Ángel Torres Sánchez (born 7 May 1952) is a Spanish businessman, owner of Getafe CF since 2002.

==Biography==
Born in Recas, province of Toledo, Torres lost his father to a traffic accident when he was 14, and was orphaned at 18. He moved to Getafe in the Community of Madrid and worked as a mechanic. At Kelvinator, a freezer manufacturer, he lost his job while striking as a member of the Workers' Commissions (CCOO); he was also fired from a factory in Fuenlabrada in solidarity with another employee whose service was terminated.

In the 1980s, Torres prospered in construction during a boom in the expansion of Madrid's commuter towns.
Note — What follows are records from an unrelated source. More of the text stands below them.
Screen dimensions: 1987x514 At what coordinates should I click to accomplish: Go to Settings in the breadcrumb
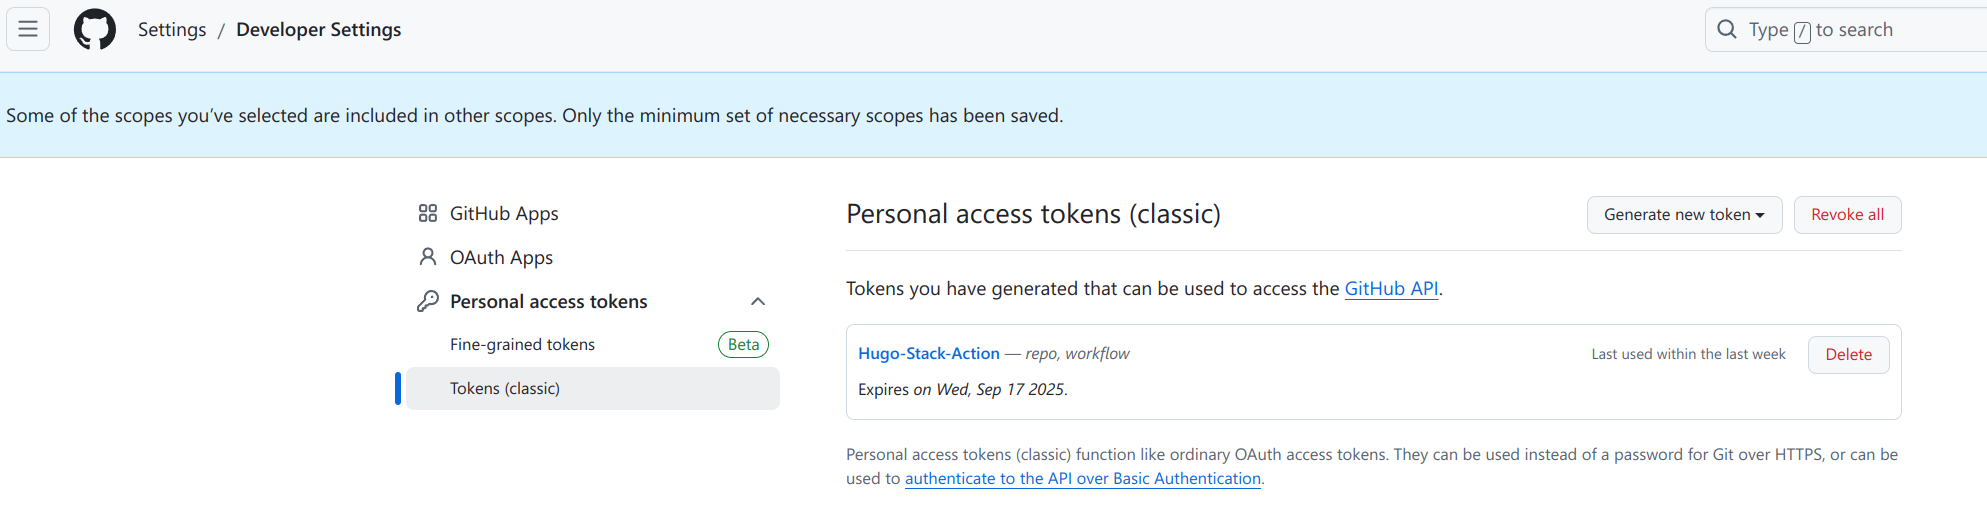click(x=172, y=30)
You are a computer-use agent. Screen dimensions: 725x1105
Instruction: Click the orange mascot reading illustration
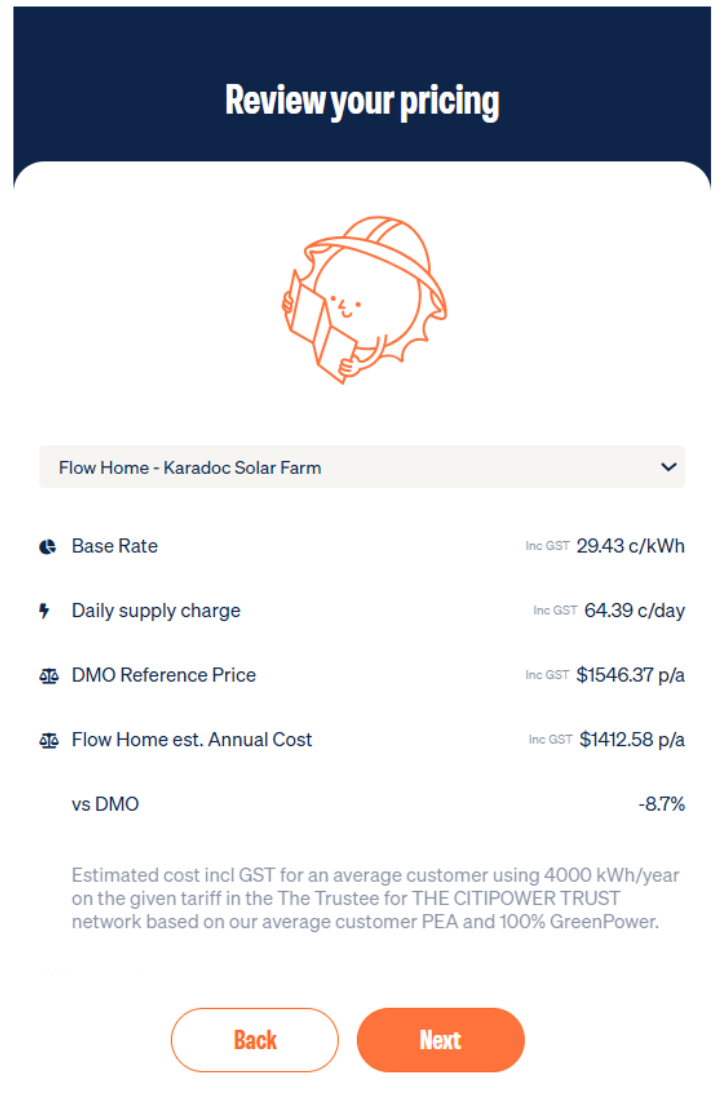[x=362, y=298]
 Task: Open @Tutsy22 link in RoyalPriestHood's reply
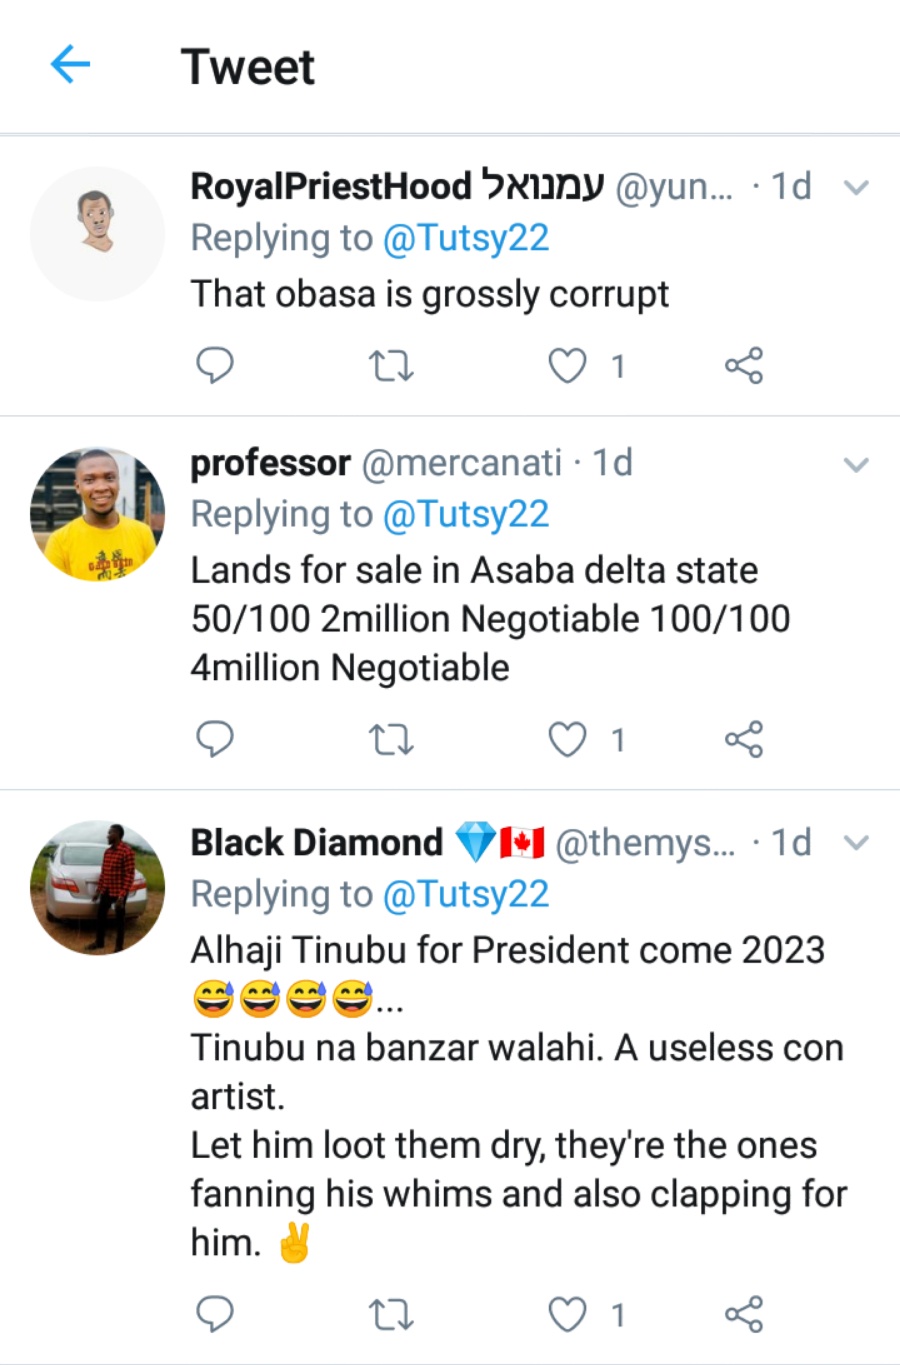(x=466, y=238)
He sold his interests in the industry in order to buy bars, bingo halls and nightclubs in one of those towns, Getafe. In 2002, the town's mayor, Pedro Castro Vázquez, convinced him to buy the football club Getafe CF.

Upon finishing as runners-up in the 2003–04 Segunda División, Getafe CF achieved promotion to La Liga for the first time, and by 2023–24 had only spent one season back in the Segunda División, in 2016–17. The team reached the Copa del Rey final in 2007 and 2008, and on their European debut in the 2007–08 UEFA Cup, losing on the away goals rule in the last seconds against FC Bayern Munich after a 4–4 draw. Torres reflected that Bayern president Franz Beckenbauer "will remember for the rest of his life where Getafe is". In April 2011, it was widely reported that Torres had sold Getafe CF to the Royal Emirates Group, who had announced such news. He clarified that he had visited the company in Dubai, but only to seek sponsorship.

In December 2004, Torres suggested that his team play in blackface as an anti-racist gesture, after some of his club's fans racially abused FC Barcelona player Samuel Eto'o.